Dès lors une question se pose, comment faire pour collecter de la data qualitative sur les athlètes, s’il faut inévitablement faire face à l’influence de la mesure sur le résultat ? 

6 pistes pour réduire l’influence de la mesure sur le résultat 

Pour atténuer l’influence de la mesure sur le résultat et ainsi obtenir des données moins biaisées, je crois qu’il est crucial de sensibiliser et d’éduquer les athlètes sur la manière dont la surveillance peut affecter leurs performances. En mettant l’accent sur l’importance de se concentrer sur leur propre progression et compétences plutôt que sur les résultats mesurés, les athlètes peuvent apprendre à minimiser la pression de « performer » pour les données.

Une autre stratégie consiste à utiliser des méthodes de surveillance moins intrusives. Si les athlètes sont moins conscients de la collecte des données, ils sont moins susceptibles de modifier leur comportement. Cela peut impliquer l’utilisation de technologies de suivi plus discrètes ou même la collecte anonyme de données.

En outre, analyser les performances sur le long terme plutôt que de se focaliser sur des sessions individuelles peut fournir une perspective plus fidèle des véritables capacités d’un athlète. Cela permet de lisser les variations de performance qui pourraient être attribuées à la surveillance et de mieux comprendre les tendances de fond.

Créer un environnement de confiance est également essentiel. Dans un cadre où les athlètes se sentent soutenus et valorisés, ils sont moins enclins à ressentir le besoin de modifier leur comportement pour impressionner. Ils peuvent ainsi se concentrer davantage sur leur propre performance et progression.

Il est aussi important d’utiliser les données de manière contextuelle, en reconnaissant leurs limites. Les entraîneurs et les analystes doivent comprendre que les performances observées dans un environnement surveillé peuvent ne pas refléter avec précision les capacités réelles de l’athlète. Ils devraient donc combiner l’analyse des données avec des observations qualitatives et des retours des athlètes eux-mêmes.

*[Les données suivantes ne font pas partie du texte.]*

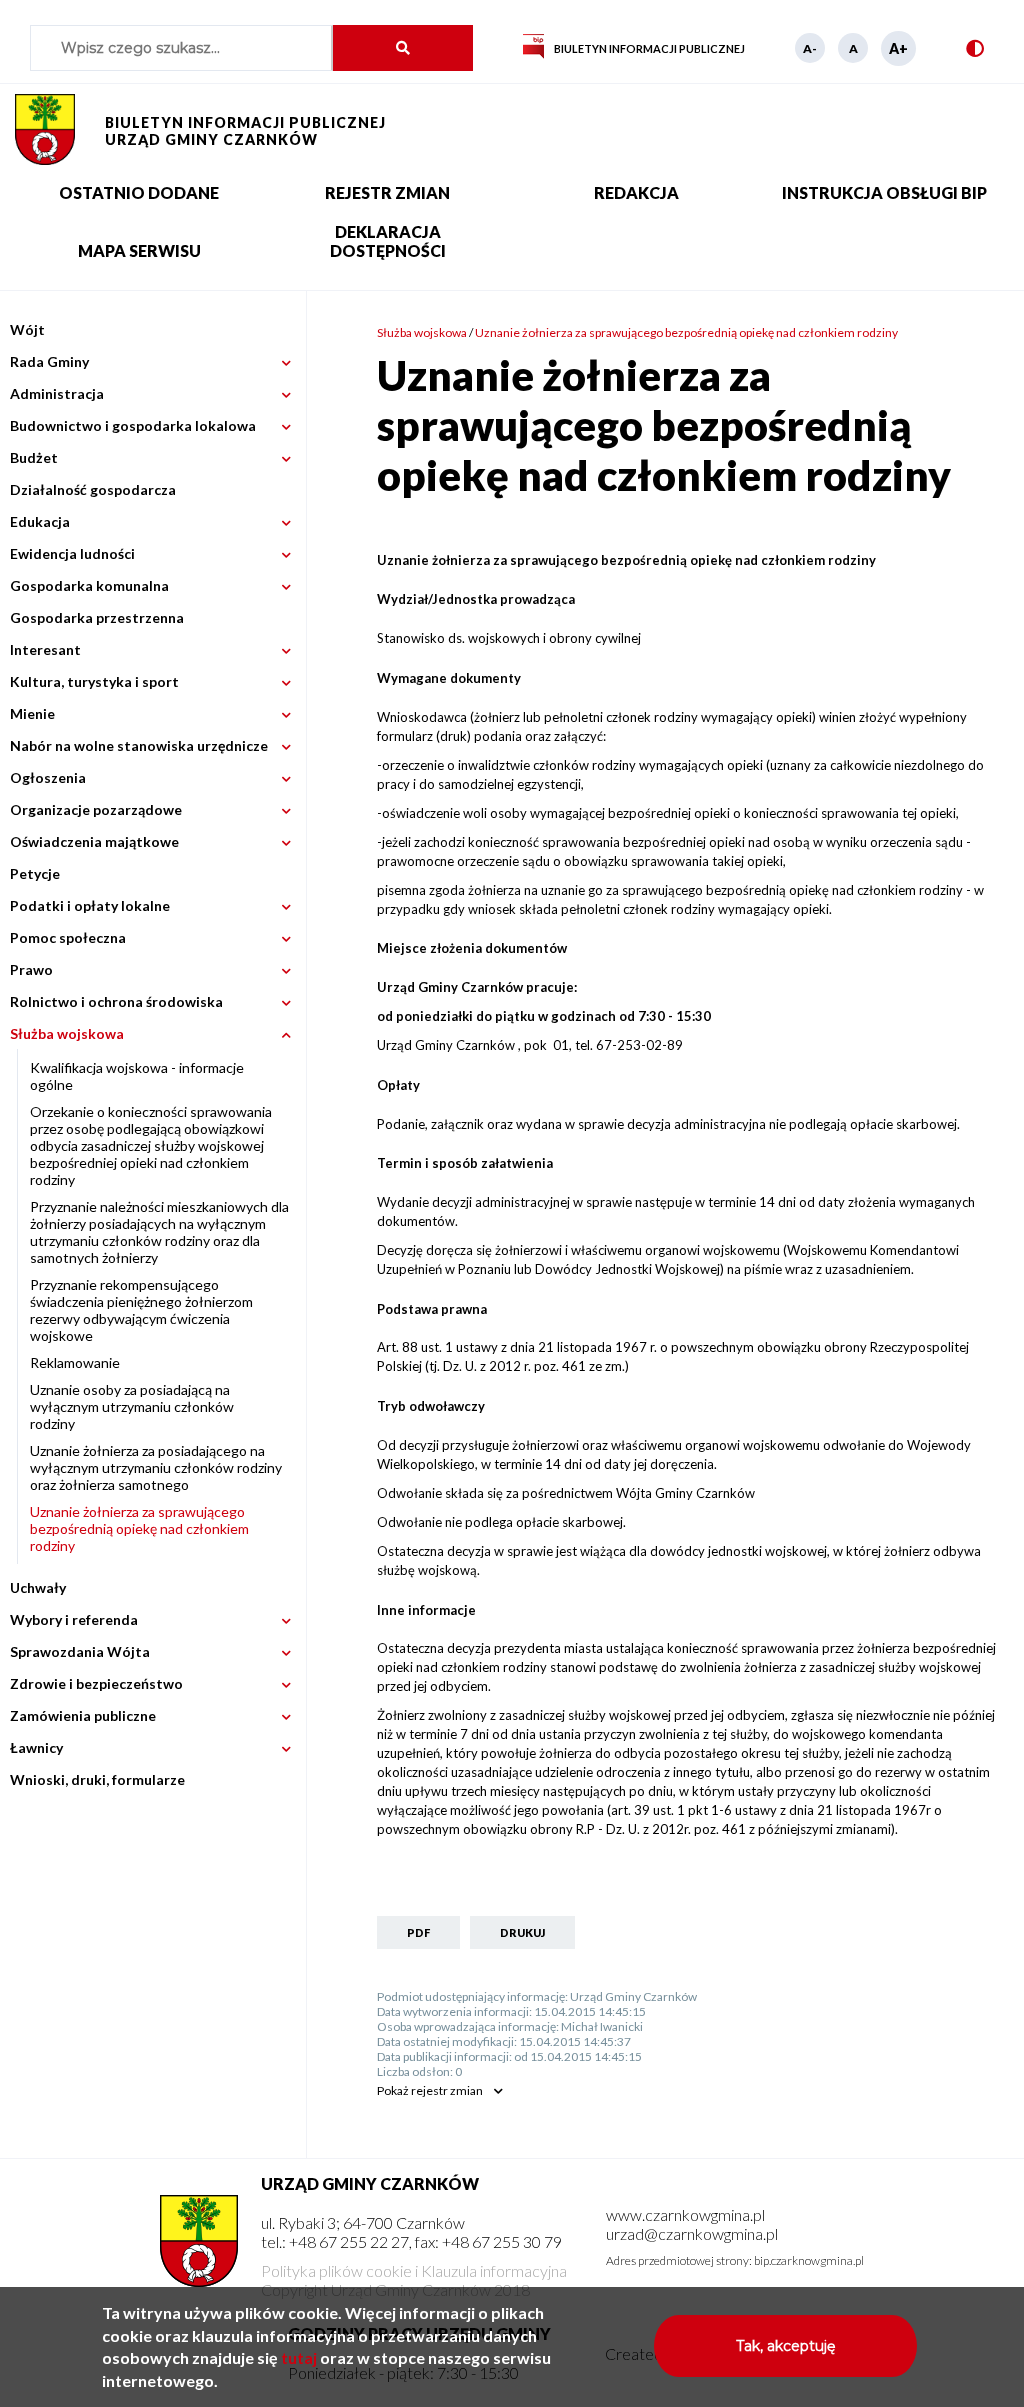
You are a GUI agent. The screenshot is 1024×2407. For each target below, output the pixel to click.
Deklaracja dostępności (388, 241)
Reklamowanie (75, 1362)
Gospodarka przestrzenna (97, 617)
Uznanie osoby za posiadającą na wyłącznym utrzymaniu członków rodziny (132, 1406)
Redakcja (636, 192)
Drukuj (522, 1932)
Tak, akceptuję (785, 2346)
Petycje (35, 873)
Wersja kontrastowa (980, 48)
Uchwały (38, 1587)
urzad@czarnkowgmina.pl (692, 2233)
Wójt (27, 329)
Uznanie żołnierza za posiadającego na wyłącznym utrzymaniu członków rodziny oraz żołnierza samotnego (156, 1467)
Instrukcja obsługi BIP (884, 192)
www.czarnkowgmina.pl (685, 2214)
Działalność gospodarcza (93, 489)
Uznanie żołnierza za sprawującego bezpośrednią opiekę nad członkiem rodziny (139, 1528)
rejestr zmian (430, 2090)
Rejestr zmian (387, 192)
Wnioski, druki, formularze (97, 1779)
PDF (418, 1932)
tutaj (299, 2357)
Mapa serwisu (139, 250)
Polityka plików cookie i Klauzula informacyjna (414, 2270)
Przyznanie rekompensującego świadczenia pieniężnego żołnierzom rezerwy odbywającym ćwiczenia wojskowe (141, 1310)
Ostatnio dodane (139, 192)
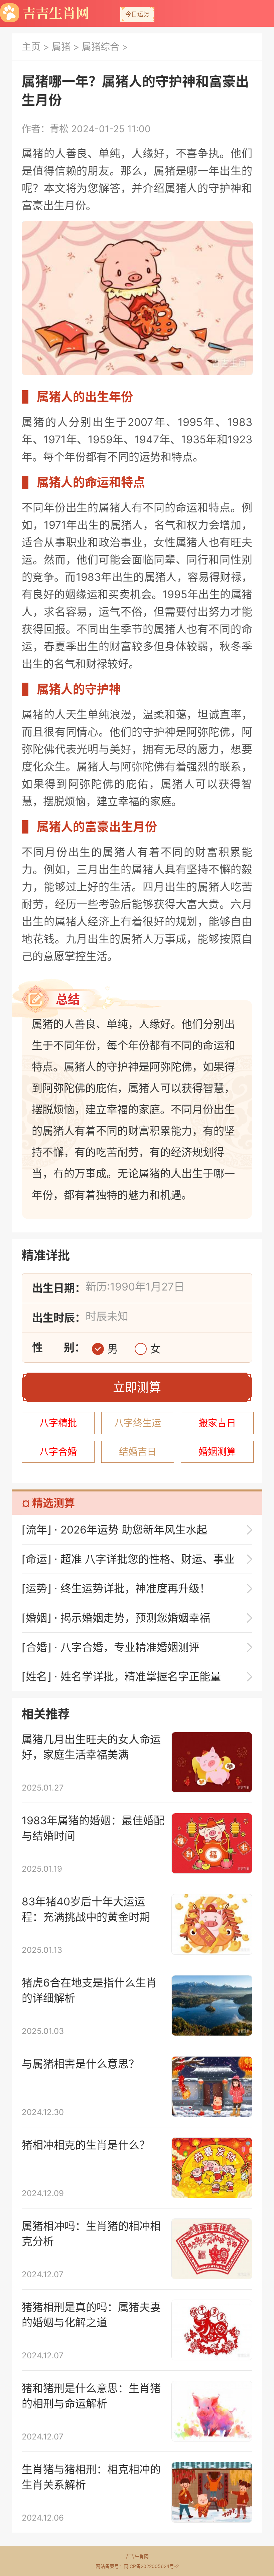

Enfin, adopter une évaluation multidimensionnelle qui ne se concentre pas uniquement sur les aspects quantitatifs mais inclut également l’évaluation des aspects psychologiques, techniques et tactiques est bénéfique. Cette approche holistique offre une compréhension plus complète des performances des athlètes.

En somme, pour réduire les biais liés à la mesure et à l’observation liés aux performances des athlètes, une combinaison de sensibilisation, de mesure discrète, d’analyse à long terme, de création d’un environnement de confiance, d’utilisation contextuelle des données et d’une évaluation multidimensionnelle est nécessaire. Ces stratégies ensemble aideront à obtenir des données plus authentiques, reflétant de manière plus fidèle les véritables capacités et performances des athlètes.

Conclusion 

La transposition de l’interprétation de Copenhague dans le sport met en lumière l’impact significatif de la surveillance et de l’observation sur les performances des athlètes. Cette influence peut se manifester tant sur le plan psychologique que physiologique, entraînant des réactions variées allant de l’amélioration de la performance sous pression à l’anxiété et à la diminution des performances.

Dans ce contexte, un aspect crucial à considérer est la collecte de données sur les athlètes. Alors que les technologies avancées et les méthodes de suivi permettent une analyse détaillée des performances, elles introduisent également un biais potentiel : les athlètes peuvent modifier inconsciemment leur comportement en réponse à la surveillance, faussant ainsi les données collectées. Cette réalité pose la question de la fiabilité des données dans le domaine sportif et interpelle sur la nécessité de trouver des moyens pour limiter ce biais.